### WORK ITEM
Having located "Image resolution: width=1308" in the records below, repeat exactly the line it is on and all subsequent lines, ending with the last.

### INPUT MATERIAL
• • • • • • •

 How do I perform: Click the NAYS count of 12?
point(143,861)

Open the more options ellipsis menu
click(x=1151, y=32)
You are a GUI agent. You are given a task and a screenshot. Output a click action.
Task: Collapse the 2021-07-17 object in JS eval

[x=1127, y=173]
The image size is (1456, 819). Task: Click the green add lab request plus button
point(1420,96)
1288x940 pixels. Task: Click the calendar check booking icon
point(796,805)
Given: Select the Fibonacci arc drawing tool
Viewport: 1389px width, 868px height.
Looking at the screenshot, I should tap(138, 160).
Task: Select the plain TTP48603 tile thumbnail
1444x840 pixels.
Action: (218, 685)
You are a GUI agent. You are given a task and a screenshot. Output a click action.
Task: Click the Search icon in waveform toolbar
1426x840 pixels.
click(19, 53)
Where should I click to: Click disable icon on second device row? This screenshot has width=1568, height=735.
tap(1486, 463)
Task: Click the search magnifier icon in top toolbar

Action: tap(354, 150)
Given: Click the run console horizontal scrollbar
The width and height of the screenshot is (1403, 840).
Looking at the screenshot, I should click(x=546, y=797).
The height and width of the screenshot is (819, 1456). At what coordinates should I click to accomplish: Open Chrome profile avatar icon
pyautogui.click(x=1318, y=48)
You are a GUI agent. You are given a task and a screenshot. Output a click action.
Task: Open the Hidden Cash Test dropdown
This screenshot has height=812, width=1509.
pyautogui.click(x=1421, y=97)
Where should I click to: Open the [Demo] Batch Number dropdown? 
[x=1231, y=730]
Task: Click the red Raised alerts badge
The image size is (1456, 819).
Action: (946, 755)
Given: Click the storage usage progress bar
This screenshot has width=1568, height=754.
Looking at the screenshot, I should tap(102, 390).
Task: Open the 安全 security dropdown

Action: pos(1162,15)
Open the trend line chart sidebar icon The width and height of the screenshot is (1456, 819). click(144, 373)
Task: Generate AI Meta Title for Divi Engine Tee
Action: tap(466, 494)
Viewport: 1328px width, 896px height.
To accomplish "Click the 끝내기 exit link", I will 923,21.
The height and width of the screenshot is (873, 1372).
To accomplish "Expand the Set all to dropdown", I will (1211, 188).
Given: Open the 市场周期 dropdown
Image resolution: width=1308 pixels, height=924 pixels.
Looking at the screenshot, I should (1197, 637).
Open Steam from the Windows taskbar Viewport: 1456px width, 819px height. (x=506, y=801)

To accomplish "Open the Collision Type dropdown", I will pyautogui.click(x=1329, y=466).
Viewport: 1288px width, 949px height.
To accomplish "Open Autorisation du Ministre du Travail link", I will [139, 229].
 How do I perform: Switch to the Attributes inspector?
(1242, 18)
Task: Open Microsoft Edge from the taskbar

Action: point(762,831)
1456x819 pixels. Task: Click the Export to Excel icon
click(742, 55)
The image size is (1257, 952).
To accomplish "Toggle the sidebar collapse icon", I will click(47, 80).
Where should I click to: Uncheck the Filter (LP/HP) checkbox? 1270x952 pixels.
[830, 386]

• • • • • • •

### OUTPUT OF THE TASK
Image resolution: width=1308 pixels, height=924 pixels.
Looking at the screenshot, I should (1197, 637).
Open Steam from the Windows taskbar Viewport: 1456px width, 819px height. (x=506, y=801)

To accomplish "Open the Collision Type dropdown", I will pyautogui.click(x=1329, y=466).
Viewport: 1288px width, 949px height.
To accomplish "Open Autorisation du Ministre du Travail link", I will [139, 229].
 How do I perform: Switch to the Attributes inspector?
(1242, 18)
Task: Open Microsoft Edge from the taskbar

Action: point(762,831)
1456x819 pixels. Task: Click the Export to Excel icon
click(742, 55)
The image size is (1257, 952).
To accomplish "Toggle the sidebar collapse icon", I will click(47, 80).
Where should I click to: Uncheck the Filter (LP/HP) checkbox? 1270x952 pixels.
[830, 386]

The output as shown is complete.